The scientists caution that, as with all animal studies, it will be some years before we see them used in the clinic. There is still, they say, a lot of work to be done. For example, would researchers observe off-target side effects once they blocked MCT-1 and CD147? After all, these molecules have other transport roles in healthy human cells. The safety and efficacy of the drug in humans are currently being tested in clinical trials. One concern is that AZD3965 can cross the blood-brain barrier; researchers will need to ensure that it does not affect normal brain function.
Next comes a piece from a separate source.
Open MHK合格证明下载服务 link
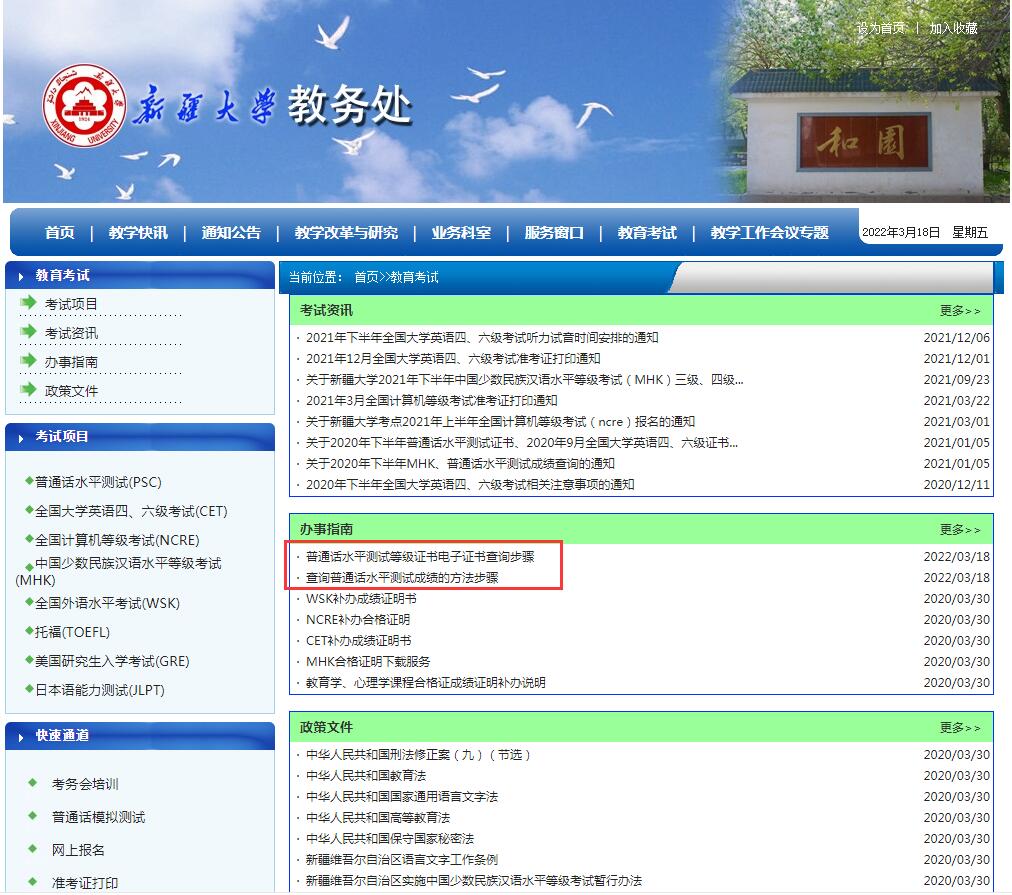 [x=368, y=662]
A new biomarker for ketones detects lung cancer
In addition, the research provided some clinical evidence with an immediate practical benefit. The team noted that mice with higher levels of the CD147 protein in their blood experienced faster tumor growth.
This suggests that a simple CD147 blood test could one day help doctors detect more aggressive lung cancers early and begin treatment sooner – giving patients the best chance of recovery.
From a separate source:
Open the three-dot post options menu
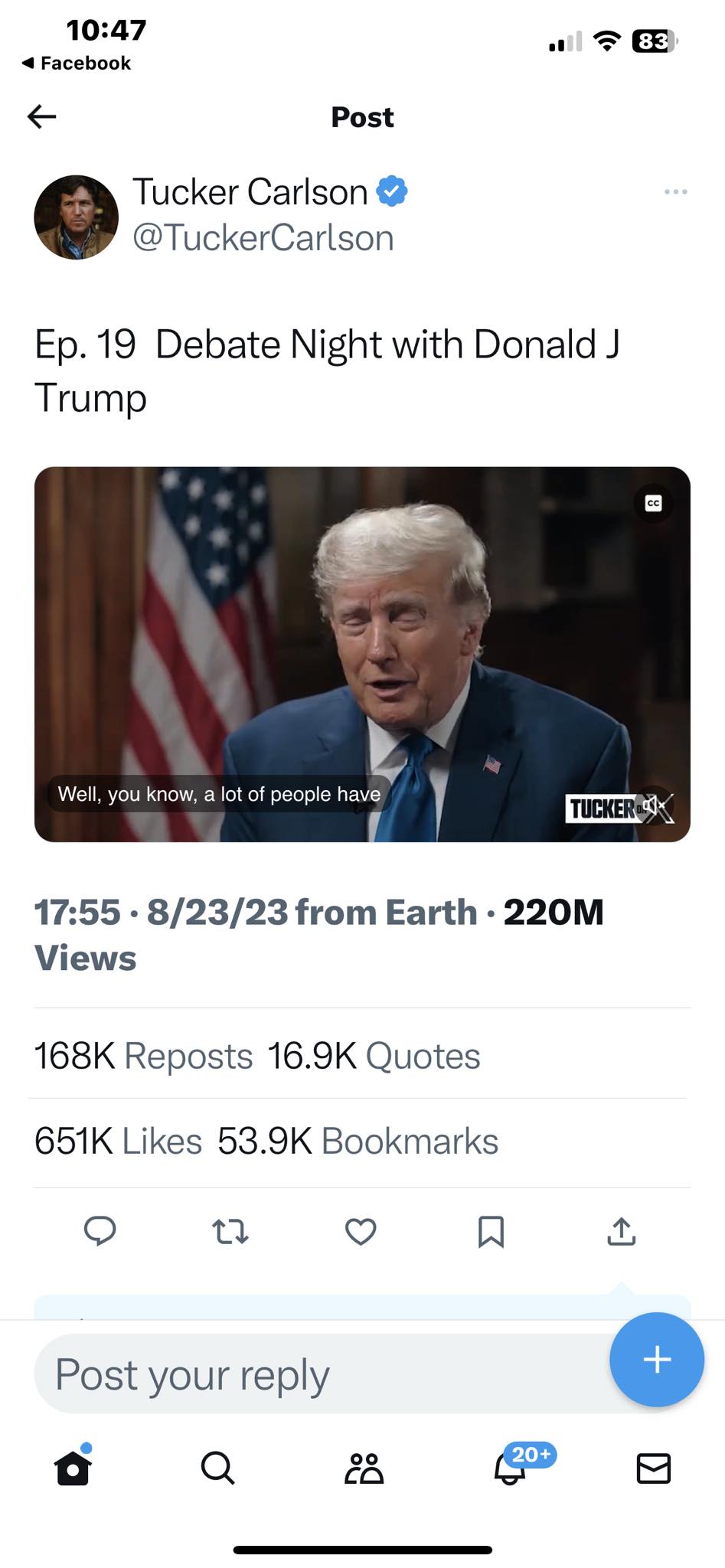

Don’t try it with diet – the Steve Jobs experience
Dietary approaches alone cannot control complex diseases such as cancer. In 2003, doctors diagnosed Apple founder Steve Jobs with a rare form of pancreatic cancer. Initially, he delayed having surgery and followed a fruitarian diet in a mistaken attempt to bring his cancer into remission.
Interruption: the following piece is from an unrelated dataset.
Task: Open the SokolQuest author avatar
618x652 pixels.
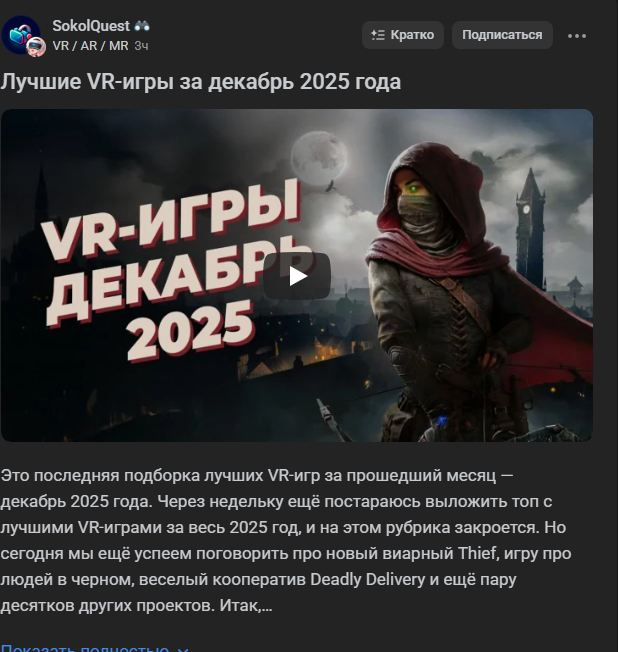Action: point(20,35)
By 2004, the tumour had grown, and he elected to have surgery. Tragically, the cancer had spread to his liver, and he passed away in 2011 at the age of 56.
Diet can clearly help or hinder the progression of the disease; it all depends on the type of fuel the cancer can live off. For example, the ketogenic diet has been associated with slower tumour growth in pancreas, prostate, colon, and brain cancers but boosted the growth of breast and skin cancer. Now we can add lung cancer to that list.
The way forward
Professor Tam’s research shows that eventually dietary manipulation might serve as a useful adjunct to enhance existing cancer therapies. The team’s results show a dramatic reduction in lung tumour growth – one can only imagine what adding an established anti-cancer therapy to this approach would do.
Research, as they say, is ongoing.
Reference
Wu Z, et al. Induction of a metabolic switch from glucose to ketone metabolism programs ketogenic diet–induced therapeutic vulnerability in lung cancer. Cell Metab. 2025;37(11):2233-2249.e9.